··· Records supplied ···
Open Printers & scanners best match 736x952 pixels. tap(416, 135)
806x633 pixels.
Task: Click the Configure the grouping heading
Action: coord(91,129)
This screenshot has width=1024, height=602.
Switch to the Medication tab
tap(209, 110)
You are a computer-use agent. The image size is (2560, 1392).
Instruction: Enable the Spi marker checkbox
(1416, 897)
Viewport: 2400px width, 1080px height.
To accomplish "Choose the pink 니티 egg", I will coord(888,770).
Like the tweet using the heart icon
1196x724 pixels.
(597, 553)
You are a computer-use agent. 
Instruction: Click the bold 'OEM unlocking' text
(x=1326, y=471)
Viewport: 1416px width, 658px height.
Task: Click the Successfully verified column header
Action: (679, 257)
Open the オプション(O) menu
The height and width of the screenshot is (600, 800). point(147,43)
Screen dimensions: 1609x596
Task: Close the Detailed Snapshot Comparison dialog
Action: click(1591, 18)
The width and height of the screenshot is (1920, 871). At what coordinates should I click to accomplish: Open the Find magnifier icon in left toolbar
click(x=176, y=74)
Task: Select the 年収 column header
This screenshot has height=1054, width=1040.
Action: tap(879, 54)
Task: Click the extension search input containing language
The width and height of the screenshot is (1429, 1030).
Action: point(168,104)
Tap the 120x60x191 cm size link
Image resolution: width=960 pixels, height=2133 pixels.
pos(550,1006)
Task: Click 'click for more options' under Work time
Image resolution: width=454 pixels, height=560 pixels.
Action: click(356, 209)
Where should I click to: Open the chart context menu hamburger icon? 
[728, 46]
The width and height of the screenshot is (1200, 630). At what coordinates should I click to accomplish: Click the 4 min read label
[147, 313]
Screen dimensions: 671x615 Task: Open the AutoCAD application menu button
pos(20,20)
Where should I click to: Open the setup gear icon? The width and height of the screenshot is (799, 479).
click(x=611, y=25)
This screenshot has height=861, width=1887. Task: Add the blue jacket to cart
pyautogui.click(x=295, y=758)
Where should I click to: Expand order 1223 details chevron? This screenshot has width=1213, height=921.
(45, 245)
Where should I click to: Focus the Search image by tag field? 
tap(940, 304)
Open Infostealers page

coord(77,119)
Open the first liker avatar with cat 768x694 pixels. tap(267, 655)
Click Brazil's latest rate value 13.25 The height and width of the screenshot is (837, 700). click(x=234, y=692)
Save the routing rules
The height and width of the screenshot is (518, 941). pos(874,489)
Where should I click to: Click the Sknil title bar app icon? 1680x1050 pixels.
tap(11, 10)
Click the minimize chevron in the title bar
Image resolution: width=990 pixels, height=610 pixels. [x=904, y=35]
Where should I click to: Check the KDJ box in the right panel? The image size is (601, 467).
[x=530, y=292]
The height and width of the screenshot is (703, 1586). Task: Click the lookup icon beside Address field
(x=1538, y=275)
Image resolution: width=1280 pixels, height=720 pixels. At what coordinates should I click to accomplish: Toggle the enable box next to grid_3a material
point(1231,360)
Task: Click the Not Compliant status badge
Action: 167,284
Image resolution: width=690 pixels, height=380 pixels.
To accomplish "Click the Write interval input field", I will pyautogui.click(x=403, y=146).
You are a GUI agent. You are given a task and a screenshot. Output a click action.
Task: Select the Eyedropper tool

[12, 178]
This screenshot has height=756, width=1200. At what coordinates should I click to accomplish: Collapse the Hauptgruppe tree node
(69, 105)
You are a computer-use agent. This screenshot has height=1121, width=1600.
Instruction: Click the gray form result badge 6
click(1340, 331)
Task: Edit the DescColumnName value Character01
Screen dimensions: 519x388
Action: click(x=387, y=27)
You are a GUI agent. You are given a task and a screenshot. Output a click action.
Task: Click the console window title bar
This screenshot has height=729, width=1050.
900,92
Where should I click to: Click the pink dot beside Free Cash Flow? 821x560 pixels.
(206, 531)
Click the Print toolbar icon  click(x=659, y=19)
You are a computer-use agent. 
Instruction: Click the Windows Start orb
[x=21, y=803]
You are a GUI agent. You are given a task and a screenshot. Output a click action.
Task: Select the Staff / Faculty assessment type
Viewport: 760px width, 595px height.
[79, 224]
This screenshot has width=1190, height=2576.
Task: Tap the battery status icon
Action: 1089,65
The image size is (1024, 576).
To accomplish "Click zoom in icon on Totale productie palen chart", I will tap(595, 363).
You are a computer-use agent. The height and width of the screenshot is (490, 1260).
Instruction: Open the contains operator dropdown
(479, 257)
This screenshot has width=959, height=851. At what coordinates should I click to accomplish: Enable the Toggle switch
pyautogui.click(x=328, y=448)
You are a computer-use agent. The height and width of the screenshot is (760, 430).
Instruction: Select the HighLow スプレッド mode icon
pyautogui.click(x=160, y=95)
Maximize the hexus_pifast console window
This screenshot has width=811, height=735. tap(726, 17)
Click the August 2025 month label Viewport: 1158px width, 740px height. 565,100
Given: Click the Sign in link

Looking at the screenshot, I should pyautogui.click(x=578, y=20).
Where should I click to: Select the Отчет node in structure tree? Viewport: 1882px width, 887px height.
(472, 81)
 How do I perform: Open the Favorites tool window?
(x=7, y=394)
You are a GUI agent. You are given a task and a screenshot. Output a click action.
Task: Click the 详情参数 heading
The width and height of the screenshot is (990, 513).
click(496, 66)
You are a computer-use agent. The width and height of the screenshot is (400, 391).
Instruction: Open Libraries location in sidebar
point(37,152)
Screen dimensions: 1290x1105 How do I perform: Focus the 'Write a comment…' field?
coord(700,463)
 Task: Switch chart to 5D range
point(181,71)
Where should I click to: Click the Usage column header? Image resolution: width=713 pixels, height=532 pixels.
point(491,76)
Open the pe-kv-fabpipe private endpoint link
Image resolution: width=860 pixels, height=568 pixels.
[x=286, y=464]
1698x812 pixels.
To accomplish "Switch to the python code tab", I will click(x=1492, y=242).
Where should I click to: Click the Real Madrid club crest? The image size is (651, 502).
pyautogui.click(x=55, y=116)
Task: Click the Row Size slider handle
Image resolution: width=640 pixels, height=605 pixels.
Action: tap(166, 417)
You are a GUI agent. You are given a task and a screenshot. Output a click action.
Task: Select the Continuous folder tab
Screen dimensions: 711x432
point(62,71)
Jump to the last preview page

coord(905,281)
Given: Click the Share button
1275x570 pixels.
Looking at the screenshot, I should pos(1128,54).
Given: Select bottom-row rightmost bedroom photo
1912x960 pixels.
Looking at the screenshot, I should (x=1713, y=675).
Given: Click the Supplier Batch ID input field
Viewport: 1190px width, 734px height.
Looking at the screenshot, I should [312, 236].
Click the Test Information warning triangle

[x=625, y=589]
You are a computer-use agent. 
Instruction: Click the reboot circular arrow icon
···
● **Work to be completed**
Line by line, transcribe the material above exactly.

● **Your solution**
Open Printers & scanners best match 736x952 pixels. tap(416, 135)
806x633 pixels.
Task: Click the Configure the grouping heading
Action: coord(91,129)
This screenshot has width=1024, height=602.
Switch to the Medication tab
tap(209, 110)
You are a computer-use agent. The image size is (2560, 1392).
Instruction: Enable the Spi marker checkbox
(1416, 897)
Viewport: 2400px width, 1080px height.
To accomplish "Choose the pink 니티 egg", I will coord(888,770).
Like the tweet using the heart icon
1196x724 pixels.
(597, 553)
You are a computer-use agent. 
Instruction: Click the bold 'OEM unlocking' text
(x=1326, y=471)
Viewport: 1416px width, 658px height.
Task: Click the Successfully verified column header
Action: (679, 257)
Open the オプション(O) menu
The height and width of the screenshot is (600, 800). point(147,43)
Screen dimensions: 1609x596
Task: Close the Detailed Snapshot Comparison dialog
Action: click(1591, 18)
The width and height of the screenshot is (1920, 871). At what coordinates should I click to accomplish: Open the Find magnifier icon in left toolbar
click(x=176, y=74)
Task: Select the 年収 column header
This screenshot has height=1054, width=1040.
Action: tap(879, 54)
Task: Click the extension search input containing language
The width and height of the screenshot is (1429, 1030).
Action: point(168,104)
Tap the 120x60x191 cm size link
Image resolution: width=960 pixels, height=2133 pixels.
pos(550,1006)
Task: Click 'click for more options' under Work time
Image resolution: width=454 pixels, height=560 pixels.
Action: click(356, 209)
Where should I click to: Open the chart context menu hamburger icon? 
[728, 46]
The width and height of the screenshot is (1200, 630). At what coordinates should I click to accomplish: Click the 4 min read label
[147, 313]
Screen dimensions: 671x615 Task: Open the AutoCAD application menu button
pos(20,20)
Where should I click to: Open the setup gear icon? The width and height of the screenshot is (799, 479).
click(x=611, y=25)
This screenshot has height=861, width=1887. Task: Add the blue jacket to cart
pyautogui.click(x=295, y=758)
Where should I click to: Expand order 1223 details chevron? This screenshot has width=1213, height=921.
(45, 245)
Where should I click to: Focus the Search image by tag field? 
tap(940, 304)
Open Infostealers page

coord(77,119)
Open the first liker avatar with cat 768x694 pixels. tap(267, 655)
Click Brazil's latest rate value 13.25 The height and width of the screenshot is (837, 700). click(x=234, y=692)
Save the routing rules
The height and width of the screenshot is (518, 941). pos(874,489)
Where should I click to: Click the Sknil title bar app icon? 1680x1050 pixels.
tap(11, 10)
Click the minimize chevron in the title bar
Image resolution: width=990 pixels, height=610 pixels. [x=904, y=35]
Where should I click to: Check the KDJ box in the right panel? The image size is (601, 467).
[x=530, y=292]
The height and width of the screenshot is (703, 1586). Task: Click the lookup icon beside Address field
(x=1538, y=275)
Image resolution: width=1280 pixels, height=720 pixels. At what coordinates should I click to accomplish: Toggle the enable box next to grid_3a material
point(1231,360)
Task: Click the Not Compliant status badge
Action: 167,284
Image resolution: width=690 pixels, height=380 pixels.
To accomplish "Click the Write interval input field", I will pyautogui.click(x=403, y=146).
You are a GUI agent. You are given a task and a screenshot. Output a click action.
Task: Select the Eyedropper tool

[12, 178]
This screenshot has height=756, width=1200. At what coordinates should I click to accomplish: Collapse the Hauptgruppe tree node
(69, 105)
You are a computer-use agent. This screenshot has height=1121, width=1600.
Instruction: Click the gray form result badge 6
click(1340, 331)
Task: Edit the DescColumnName value Character01
Screen dimensions: 519x388
Action: click(x=387, y=27)
You are a GUI agent. You are given a task and a screenshot. Output a click action.
Task: Click the console window title bar
This screenshot has height=729, width=1050.
900,92
Where should I click to: Click the pink dot beside Free Cash Flow? 821x560 pixels.
(206, 531)
Click the Print toolbar icon  click(x=659, y=19)
You are a computer-use agent. 
Instruction: Click the Windows Start orb
[x=21, y=803]
You are a GUI agent. You are given a task and a screenshot. Output a click action.
Task: Select the Staff / Faculty assessment type
Viewport: 760px width, 595px height.
[79, 224]
This screenshot has width=1190, height=2576.
Task: Tap the battery status icon
Action: 1089,65
The image size is (1024, 576).
To accomplish "Click zoom in icon on Totale productie palen chart", I will tap(595, 363).
You are a computer-use agent. The height and width of the screenshot is (490, 1260).
Instruction: Open the contains operator dropdown
(479, 257)
This screenshot has width=959, height=851. At what coordinates should I click to accomplish: Enable the Toggle switch
pyautogui.click(x=328, y=448)
You are a computer-use agent. The height and width of the screenshot is (760, 430).
Instruction: Select the HighLow スプレッド mode icon
pyautogui.click(x=160, y=95)
Maximize the hexus_pifast console window
This screenshot has width=811, height=735. tap(726, 17)
Click the August 2025 month label Viewport: 1158px width, 740px height. 565,100
Given: Click the Sign in link

Looking at the screenshot, I should pyautogui.click(x=578, y=20).
Where should I click to: Select the Отчет node in structure tree? Viewport: 1882px width, 887px height.
(472, 81)
 How do I perform: Open the Favorites tool window?
(x=7, y=394)
You are a GUI agent. You are given a task and a screenshot. Output a click action.
Task: Click the 详情参数 heading
The width and height of the screenshot is (990, 513).
click(496, 66)
You are a computer-use agent. The width and height of the screenshot is (400, 391).
Instruction: Open Libraries location in sidebar
point(37,152)
Screen dimensions: 1290x1105 How do I perform: Focus the 'Write a comment…' field?
coord(700,463)
 Task: Switch chart to 5D range
point(181,71)
Where should I click to: Click the Usage column header? Image resolution: width=713 pixels, height=532 pixels.
point(491,76)
Open the pe-kv-fabpipe private endpoint link
Image resolution: width=860 pixels, height=568 pixels.
[x=286, y=464]
1698x812 pixels.
To accomplish "Switch to the python code tab", I will click(x=1492, y=242).
Where should I click to: Click the Real Madrid club crest? The image size is (651, 502).
pyautogui.click(x=55, y=116)
Task: Click the Row Size slider handle
Image resolution: width=640 pixels, height=605 pixels.
Action: tap(166, 417)
You are a GUI agent. You are given a task and a screenshot. Output a click action.
Task: Select the Continuous folder tab
Screen dimensions: 711x432
point(62,71)
Jump to the last preview page

coord(905,281)
Given: Click the Share button
1275x570 pixels.
Looking at the screenshot, I should pos(1128,54).
Given: Select bottom-row rightmost bedroom photo
1912x960 pixels.
Looking at the screenshot, I should (x=1713, y=675).
Given: Click the Supplier Batch ID input field
Viewport: 1190px width, 734px height.
Looking at the screenshot, I should [312, 236].
Click the Test Information warning triangle

[x=625, y=589]
You are a computer-use agent. 
Instruction: Click the reboot circular arrow icon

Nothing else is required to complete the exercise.